University of Chicago law professor Randal Picker raised concerns recently over a court settlement that will grant Google the exclusive right to publish orphaned texts—texts which remain under copyright, but whose copyright holder can’t be identified or found—a move he felt could give Google a powerful monopoly.
A series of lawsuits in 2008 claimed that the Google Book Search feature was copyright infringement because it displayed portions of copyrighted texts, including many orphaned texts. In October 2008, Google reached a $125 million settlement that will create an new copyright collective. Part of the agreement allows Google the exclusive rights to reprint orphaned books and articles with copyright-infringement immunity until their authors reclaim them.
In an April paper, Picker addressed whether Google’s competitors will be unable to create equally comprehensive online libraries without the right to publish orphaned books. Without similar immunity from copyright infringement, other digital libraries, such as the Internet Archive, claim they “would be unable to provide some of these same services due to the uncertain legal issues surrounding orphan books.” If this becomes the case, Picker said, Google “would acquire a monopoly on digital information.”
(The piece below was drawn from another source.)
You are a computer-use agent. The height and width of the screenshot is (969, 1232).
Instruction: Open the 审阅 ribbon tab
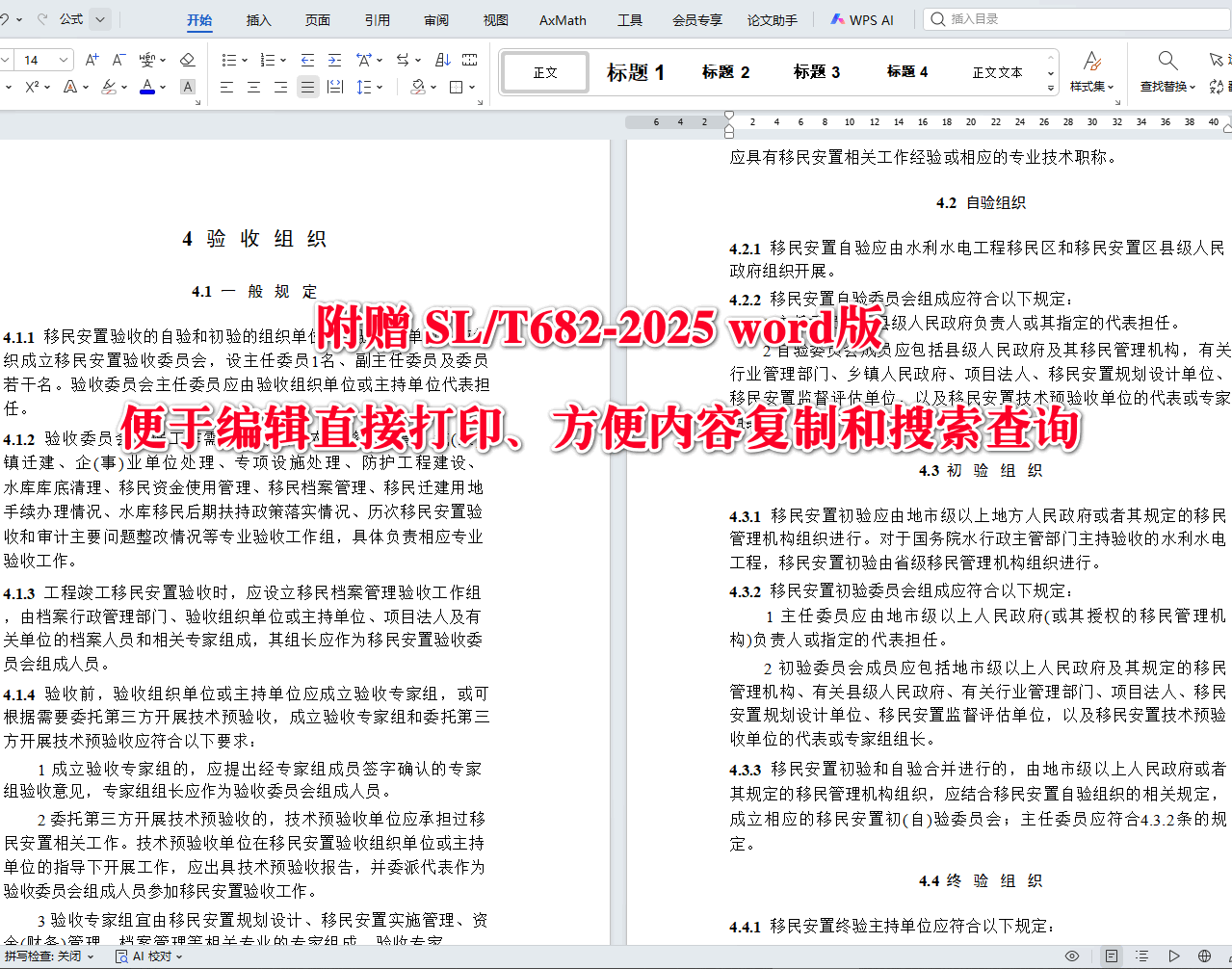(434, 19)
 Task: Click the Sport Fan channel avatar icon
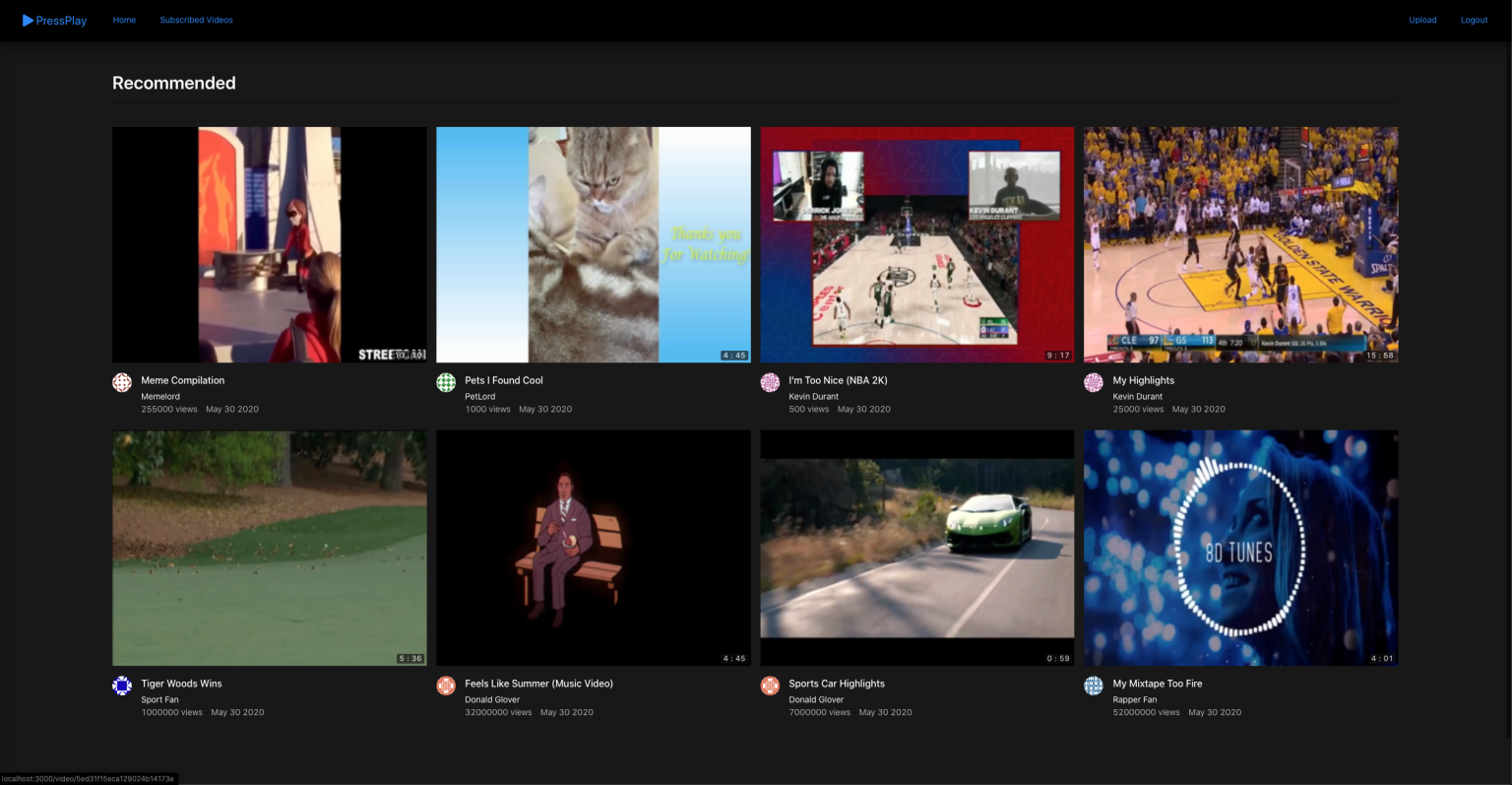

Picker said in an interview with the Maroon that in allowing Google the exclusive ability to publish orphaned works, “the settlement agreement also creates market power.” Because other online libraries will be unable to provide these texts, Google will not have to adjust their prices for competition. The resulting high cost of orphaned texts could be especially detrimental to universities that are trying to supply their students with a comprehensive library of scholarly works.
In his paper, Picker predicted that Google’s “level of direct coordination of prices is unlikely to mimic what would result in competition,” making the proposal unlikely to survive legal antitrust attacks.
However, Picker supports efforts to make orphaned texts available electronically. Although he has objections to the settlement on antitrust grounds, he agreed with Google’s position that making these texts available to the academic community has potential benefits. “Enormous good can come from this [settlement], and we shouldn’t lose sight of that. We just have to get it right,” he said.
Although many of these texts are highly specialized, experts argue that orphaned works “could make up the bulk of collections of some major libraries,” according to an April 4th article from the New York Times.
Picker suggested that, to mitigate antitrust concerns, other commercial firms should be allowed the same rights to orphaned works, and that nonprofit organizations should be allowed to work with orphaned works without liability.
May 5 was the established deadline to file legal opposition to the court settlement. Picker claimed that, although its implementation will depend upon the court’s opinion, he thinks his ideas for mitigating antitrust concerns are “likely to be cited” among the opposition.
A group of professors from Harvard Law School, and the Internet Archive, have each independently filed motions to intervene in the case on the grounds of antitrust violations. Several groups, including The Internet Archive and Consumer Watchdog, have also raised concerns about the issue to the U.S. Department of Justice, which so far has not displayed any intention to involve itself in the case.